Clinical Trial Design and Innovation
This service is provided by Biostatistics, Epidemiology, and Research Design (BERD).
The Irving Institute encourages all researchers at Columbia University Irving Medical Center (CUIMC) to take advantage of the clinical trials expertise in our group in adaptive clinical trial designs to provide guidance on the following:
- Clinical Trial Design for all phases of drug development
- Adaptive Trial Designs
- Protocol Development
- Clinical Trial Data Management
- Clinical Trial Data Coordination
- Clinical Trial Implementation and Conduct
- Clinical Trial Data Analysis and Manuscript Preparation
The statistical and data management team will collaborate with the investigators to decide on the most appropriate, innovative, and efficient design for the trial, participate in grant applications, protocol developments, data management and analysis plans, as well as, in the implementation, conduct, analysis, and publication of the trials.

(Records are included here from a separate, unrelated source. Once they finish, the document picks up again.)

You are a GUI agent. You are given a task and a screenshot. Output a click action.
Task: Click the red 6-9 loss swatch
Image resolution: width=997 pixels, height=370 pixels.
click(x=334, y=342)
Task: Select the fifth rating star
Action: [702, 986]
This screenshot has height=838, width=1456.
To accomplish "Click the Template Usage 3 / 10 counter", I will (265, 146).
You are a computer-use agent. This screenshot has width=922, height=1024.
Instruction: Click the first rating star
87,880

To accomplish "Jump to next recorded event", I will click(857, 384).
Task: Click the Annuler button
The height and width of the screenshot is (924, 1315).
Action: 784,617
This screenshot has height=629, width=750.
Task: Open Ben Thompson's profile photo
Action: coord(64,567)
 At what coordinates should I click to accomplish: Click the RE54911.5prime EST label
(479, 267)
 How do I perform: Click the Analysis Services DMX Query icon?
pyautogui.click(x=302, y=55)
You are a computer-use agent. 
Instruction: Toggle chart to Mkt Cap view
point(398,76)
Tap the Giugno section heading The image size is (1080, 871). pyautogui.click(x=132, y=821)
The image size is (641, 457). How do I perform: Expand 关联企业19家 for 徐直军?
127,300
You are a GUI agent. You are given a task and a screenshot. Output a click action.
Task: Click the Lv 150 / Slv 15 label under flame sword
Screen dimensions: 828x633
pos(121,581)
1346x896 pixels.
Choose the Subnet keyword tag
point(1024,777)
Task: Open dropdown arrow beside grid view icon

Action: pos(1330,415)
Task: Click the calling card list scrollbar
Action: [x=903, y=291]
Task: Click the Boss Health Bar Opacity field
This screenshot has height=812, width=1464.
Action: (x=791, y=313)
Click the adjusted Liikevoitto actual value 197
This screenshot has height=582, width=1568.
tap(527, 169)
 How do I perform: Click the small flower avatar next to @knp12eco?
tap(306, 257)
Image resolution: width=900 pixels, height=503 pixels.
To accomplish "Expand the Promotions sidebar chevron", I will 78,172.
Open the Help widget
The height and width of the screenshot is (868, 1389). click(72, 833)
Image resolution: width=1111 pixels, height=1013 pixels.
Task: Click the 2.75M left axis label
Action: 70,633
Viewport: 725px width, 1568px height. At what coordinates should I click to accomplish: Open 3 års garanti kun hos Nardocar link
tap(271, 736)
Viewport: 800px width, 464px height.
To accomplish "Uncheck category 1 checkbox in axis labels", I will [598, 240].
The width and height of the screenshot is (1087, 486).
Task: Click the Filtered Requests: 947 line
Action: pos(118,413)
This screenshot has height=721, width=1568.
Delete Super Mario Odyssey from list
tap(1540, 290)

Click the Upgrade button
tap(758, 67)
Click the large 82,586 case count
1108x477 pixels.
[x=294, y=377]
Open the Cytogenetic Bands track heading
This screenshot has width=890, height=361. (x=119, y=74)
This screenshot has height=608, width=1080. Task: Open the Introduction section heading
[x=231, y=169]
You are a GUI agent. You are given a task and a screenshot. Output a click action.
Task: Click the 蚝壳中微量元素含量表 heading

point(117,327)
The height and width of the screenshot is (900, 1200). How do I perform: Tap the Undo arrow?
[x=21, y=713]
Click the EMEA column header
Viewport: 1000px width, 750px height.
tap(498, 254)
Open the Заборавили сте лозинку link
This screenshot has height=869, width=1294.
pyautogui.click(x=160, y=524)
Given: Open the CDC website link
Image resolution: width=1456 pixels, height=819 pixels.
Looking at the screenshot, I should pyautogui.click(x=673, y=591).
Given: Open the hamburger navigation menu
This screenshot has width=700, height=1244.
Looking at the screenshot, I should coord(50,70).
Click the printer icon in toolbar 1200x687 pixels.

Starting in March 2020, we are also providing consultations for COVID-19 research.
The Clinical Trial Design and Innovation resources are available to all faculty and officers of CUIMC. Students are not eligible for this service.
When to Request This Service
We encourage researchers to submit a request as early as possible and at least eight weeks before a grant is due.
- Initial consultations and limited follow-up are free of charge.
- With our consulting to collaboration model it is expected that the statistical and data management team will be included as collaborators on any grant applications as determined by the team.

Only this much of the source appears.